** Exercise **
Your copy begins at the line with "Task: Open Stiwell" and runs through the end of the data below. Set down only those lines exactly, without pictures.

== Data supplied ==

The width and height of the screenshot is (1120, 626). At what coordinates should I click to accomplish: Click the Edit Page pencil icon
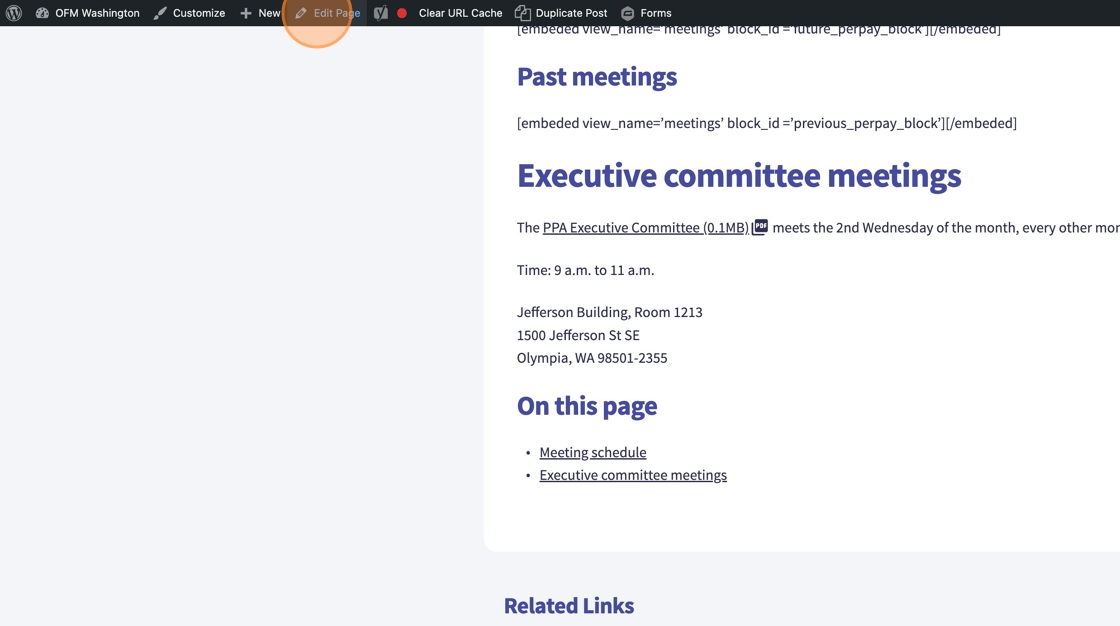point(301,13)
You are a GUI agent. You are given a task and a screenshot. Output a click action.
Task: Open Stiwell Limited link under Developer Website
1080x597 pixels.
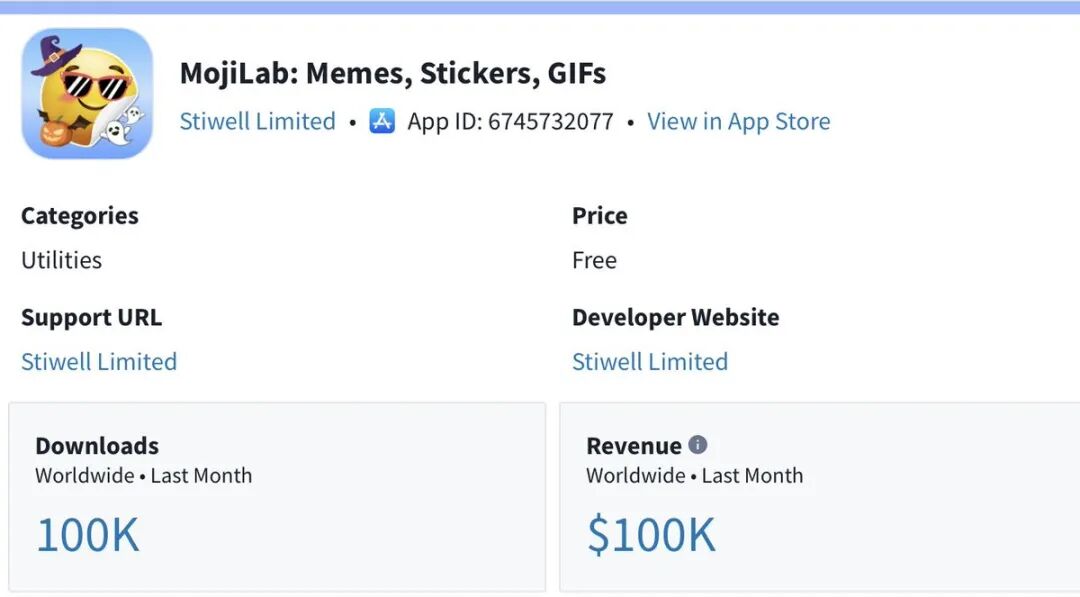coord(649,362)
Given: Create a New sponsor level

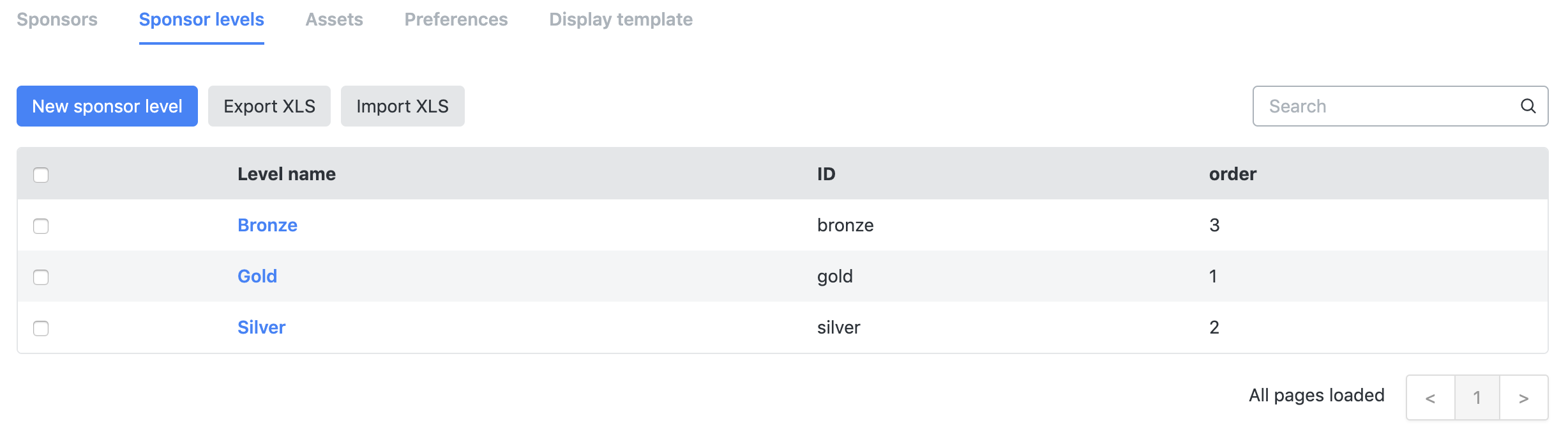Looking at the screenshot, I should coord(107,106).
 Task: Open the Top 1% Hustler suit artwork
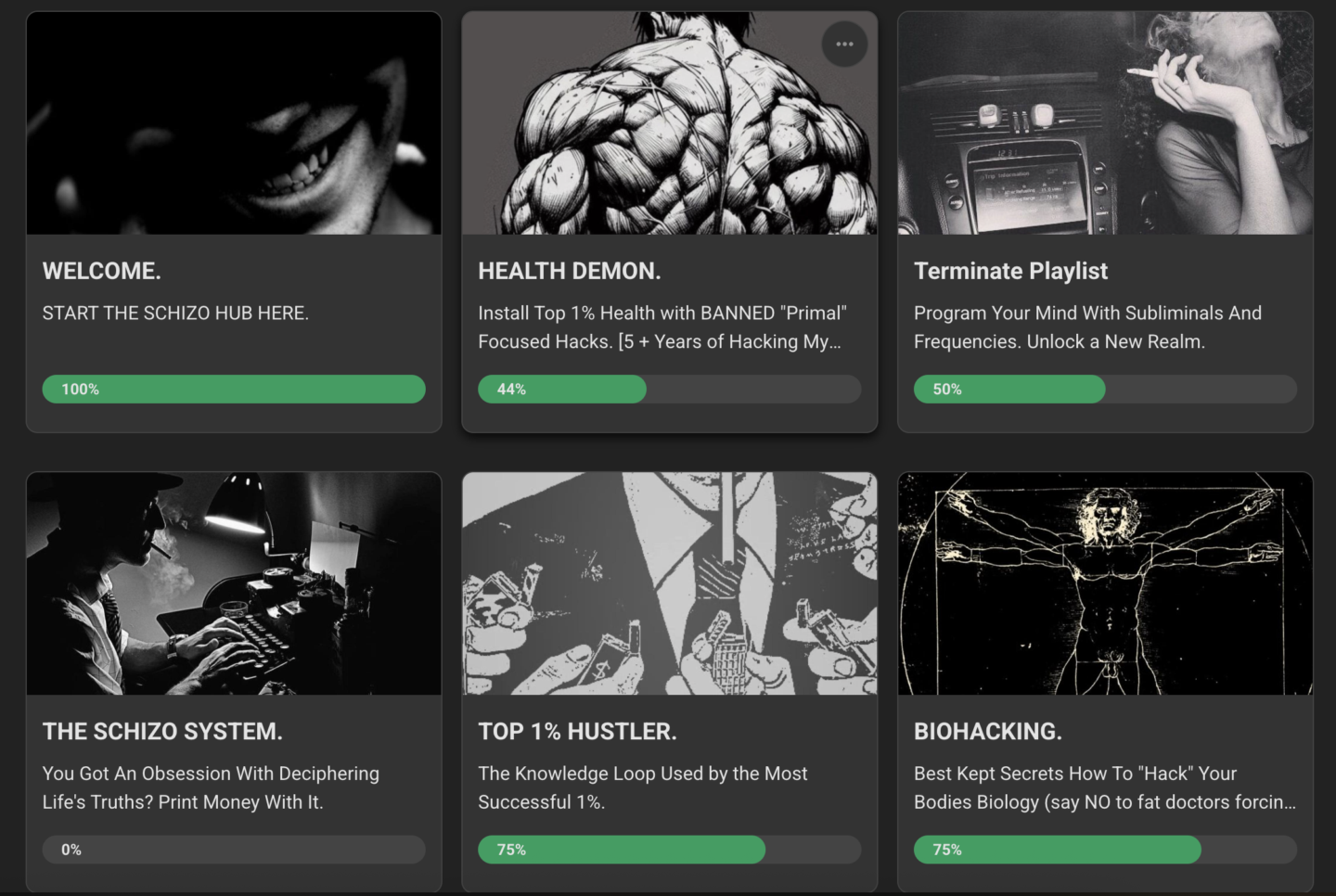tap(670, 583)
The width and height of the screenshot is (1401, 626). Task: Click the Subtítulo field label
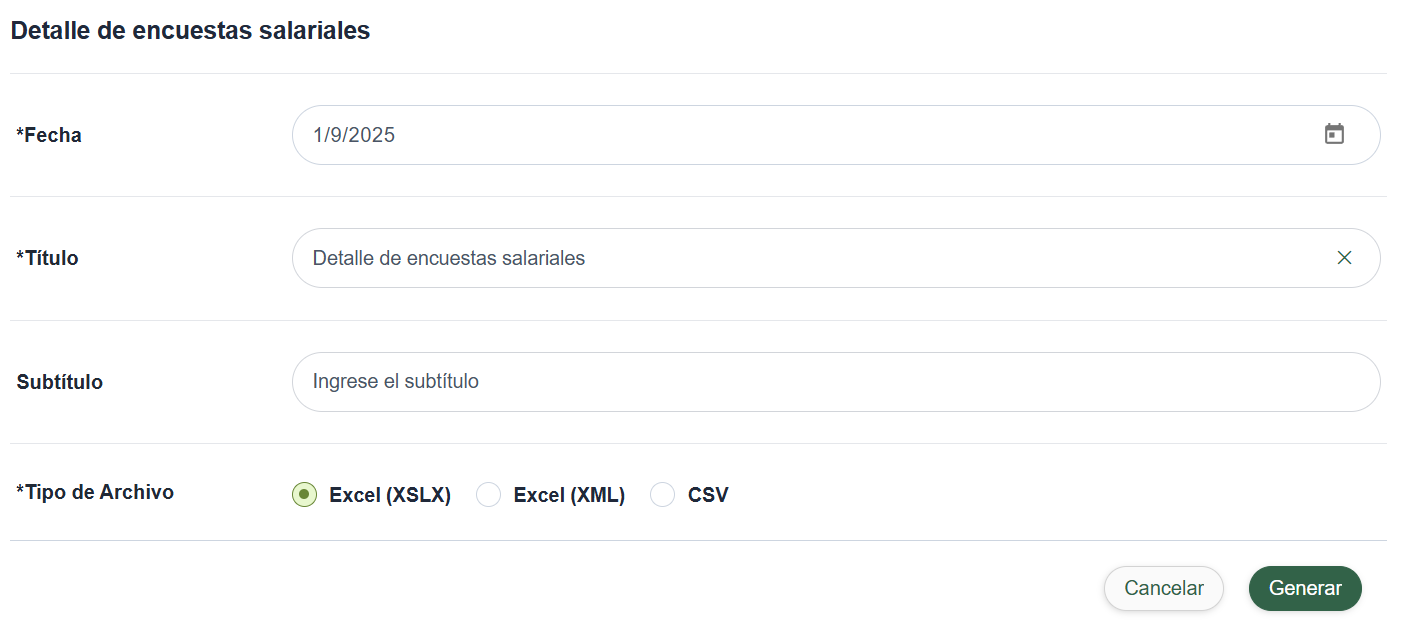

===

** Result **
Task: Open Stiwell Limited link under Developer Website
1080x597 pixels.
coord(649,362)
Given: Create a New sponsor level

Looking at the screenshot, I should coord(107,106).
 Task: Open the Top 1% Hustler suit artwork
tap(670, 583)
The width and height of the screenshot is (1401, 626). Task: Click the Subtítulo field label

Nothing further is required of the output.